Time (h/t TPM) reports that Texas Sen. Ted Cruz invested $6,000 in a company with his college roommate/debate partner, David Panton, which has turned into at least $100,000. While this is true on paper and required Cruz to make multiple amendments to his Senate financial disclosures, the story is of more interest to me for Cruz's use of a tax haven company.
The tax haven in this case is the British Virgin Islands. Caribbean Equity Partners Limited was founded by Panton, Cruz, and two other partners in 1998. Cruz's $6,000 plus help starting the firm gave him a 10 percent ownership stake, according to a spokeswoman for Cruz in response to my email inquiries. The other partners owned 30 percent apiece.
Caribbean Equity Partners Limited consisted of two separate units, Caribbean Equity Partners Limited (based in Jamaica) and Caribbean Equity Partners Limited (based in the British Virgin Islands). Cruz held stock in both of them. In the Jamaica corporation, he held 100 regular shares plus 250 Class "C" Preference Shares. He held 5,000 shares of the British Virgin Islands-incorporated company.
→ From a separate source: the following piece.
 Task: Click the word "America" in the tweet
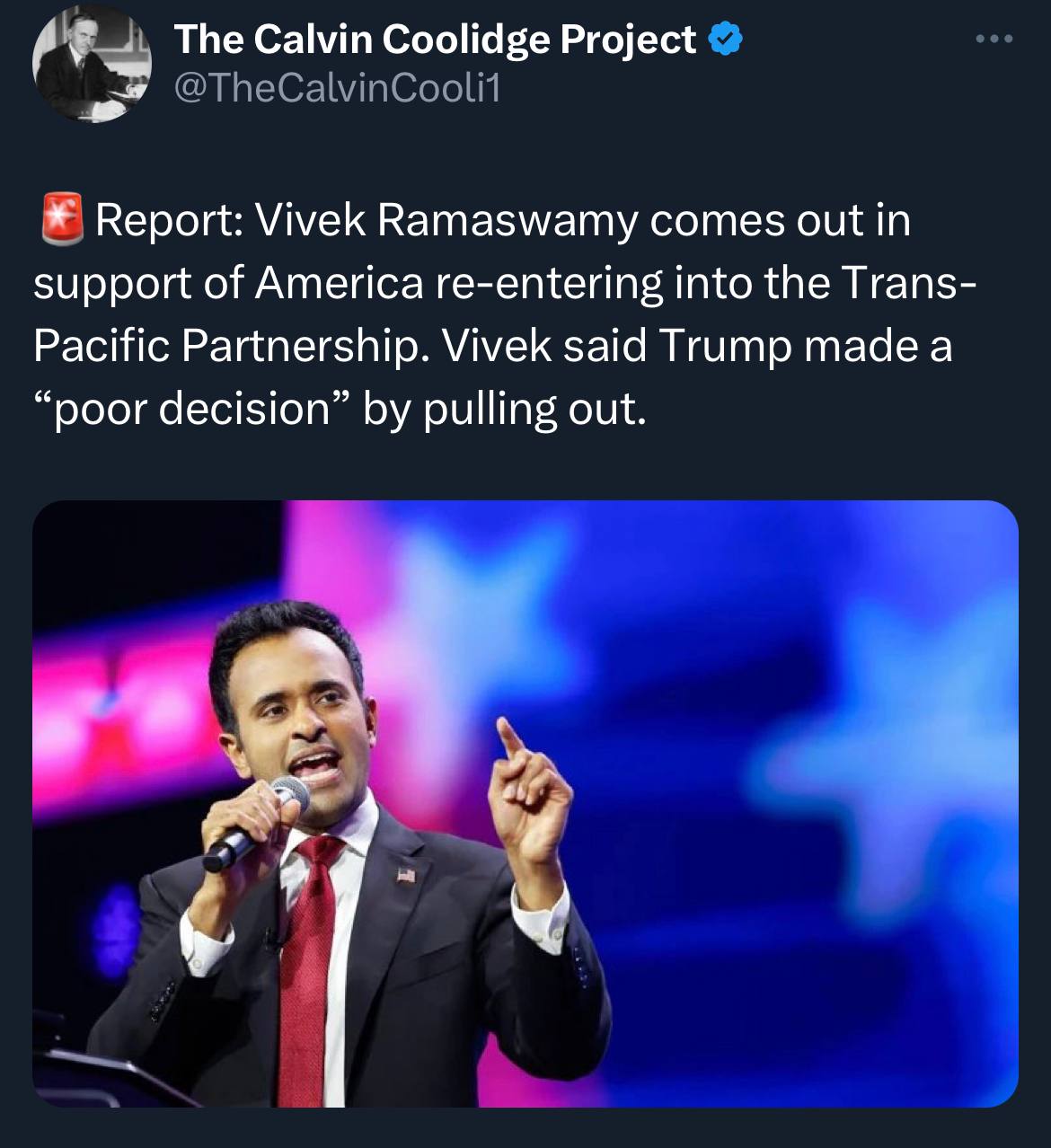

This information comes from a Certificate of Divestiture dated January 6, 2003, filed when his wife, Heidi Cruz, took a job in the Department of the Treasury, one of many documents published by Time. The Cruz spokeswoman confirmed his ownership in both companies.
This divestiture, about five years after the company was founded, netted Cruz $100,000, consisting of $25,000 in cash and a $75,000 promissory note from a different company, CEP Investments Holdings Limited. This firm is headquartered in Jamaica but domiciled for tax purposes in the British Virgin Islands, Cruz told Time. He also told the magazine that it is "effectively" a promissory note from Panton, as the company is owned by Panton. Based on what the Time story describes as an "oral provision" with Panton to pay reasonable interest on the note, it has now grown to over $100,000 in value as indicated in an October 1 amended disclosure and confirmed by the Cruz spokeswoman. As the promissory note shows, it was originally scheduled to have been paid December 31, 2003, but according to Cruz's spokeswoman he and Panton have an oral agreement to postpone payment indefinitely.
Cruz's ownership of a firm with a tax haven-based unit does not augur well for him to oppose tax havens, as some Republicans have in the past. Notably, former Sen. Norm Coleman, R-Minn., co-sponsored the Stop Tax Haven Abuse Act of 2007. Moreover, we find from opensecrets.org that Cruz has received campaign contributions from Goldman Sachs (where his wife now works) PAC and Credit Suisse Group PAC, in addition to tens of thousands of dollars from employees of the two companies. According to the Government Accountability Office, as of 2009 Goldman Sachs had 29 tax haven subsidiaries, including 15 in the Cayman Islands and one in the British Virgin Islands. Credit Suisse, of course, is a Swiss bank under criminal investigation for assisting at least some of its American clients to commit tax evasion.
Bottom line: Cruz is likely a vote against tax haven reform.